London’s prestigious art house cinema Curzon Soho, one of the independent British cinemas which is participating in the UK Cinema Association’s initiative to reduce carbon emissions, is facing an uncertain future. The City of London’s plans sounds like a colossally stupid move. The flagship art house cinema may be demolished to make way for the £25 billion Crossrail 2 development which is scheduled to start construction in 2020. According to the Transport for London, the cinema site will be used for the entrance into the new Crossrail 2 Station and a ticket hall.
When the plan became public in the fall 2015, British actors Benedict Cumberbatch and Stephen Fry, among others, began lobbying against the demolition of the Soho Curzon Cinema.“The plan for the Curzon Cinema, Shaftesbury Avenue, long a beacon of good film programming and live events, to be demolished to make way for a tunnel air vent, is deeply worrying”, remarks Fry who is chairing a campaign to save the Curzon Soho. “The Curzon Soho is a rare gem in the heart of London, showcasing the best in independent and world cinema”, says Cumberbatch.
,Built in 1912 by the architect Gordon Tait, the Curzon Soho was orignally intended as a sister venue to the Curzon Mayfair.
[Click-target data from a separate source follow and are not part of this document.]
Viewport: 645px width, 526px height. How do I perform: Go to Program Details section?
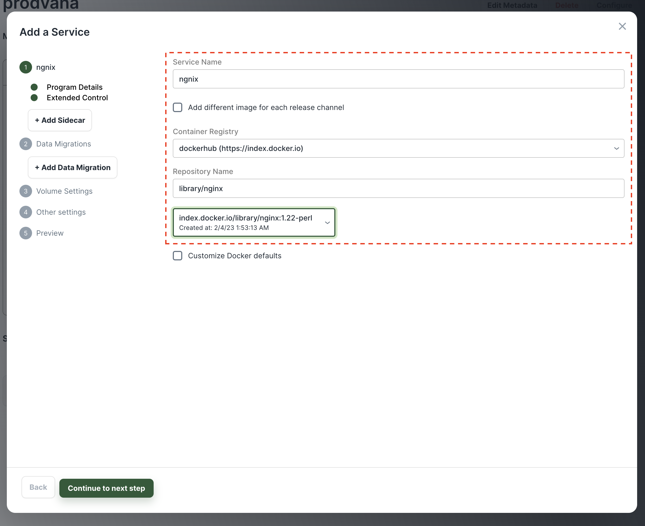click(75, 87)

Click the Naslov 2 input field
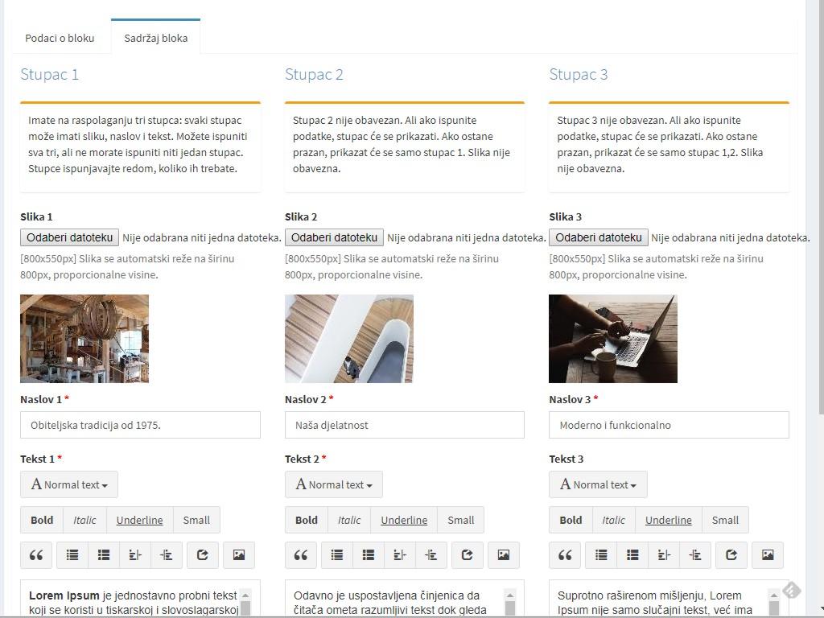pyautogui.click(x=404, y=425)
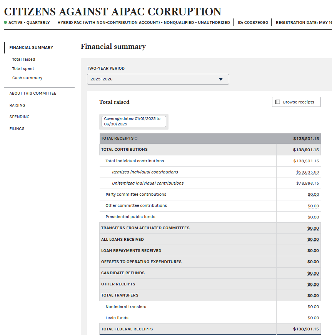Open the About This Committee section

click(33, 93)
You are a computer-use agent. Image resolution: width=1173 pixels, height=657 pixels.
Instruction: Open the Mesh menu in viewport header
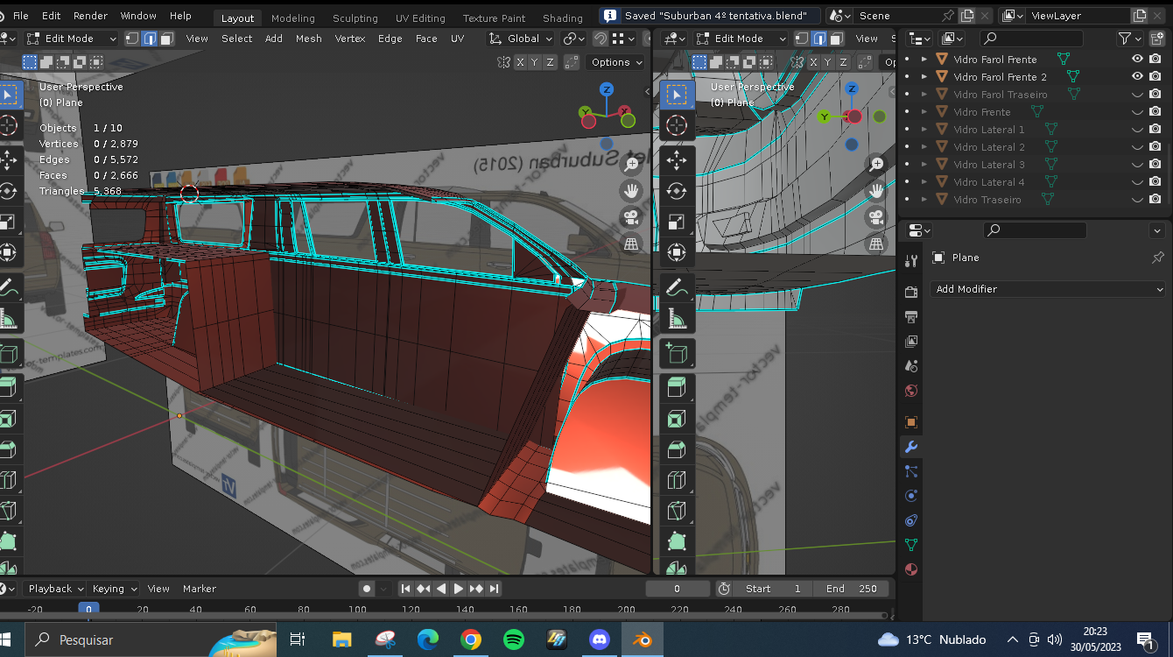(308, 39)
First named the Curzon West End, the acclaimed art house venue is one of eleven cinemas in the Curzon group. “Those of us who want to save Curzon Soho from such a destructive and shameful fate need to fight for its wellbeing right now”, states the Corzon Cinema group. The petition that has been launched to save the cinema has already been signed by more than 32,000 moviegoers. The petition will be emailed to Crossrail developers as well as the Mayor of London.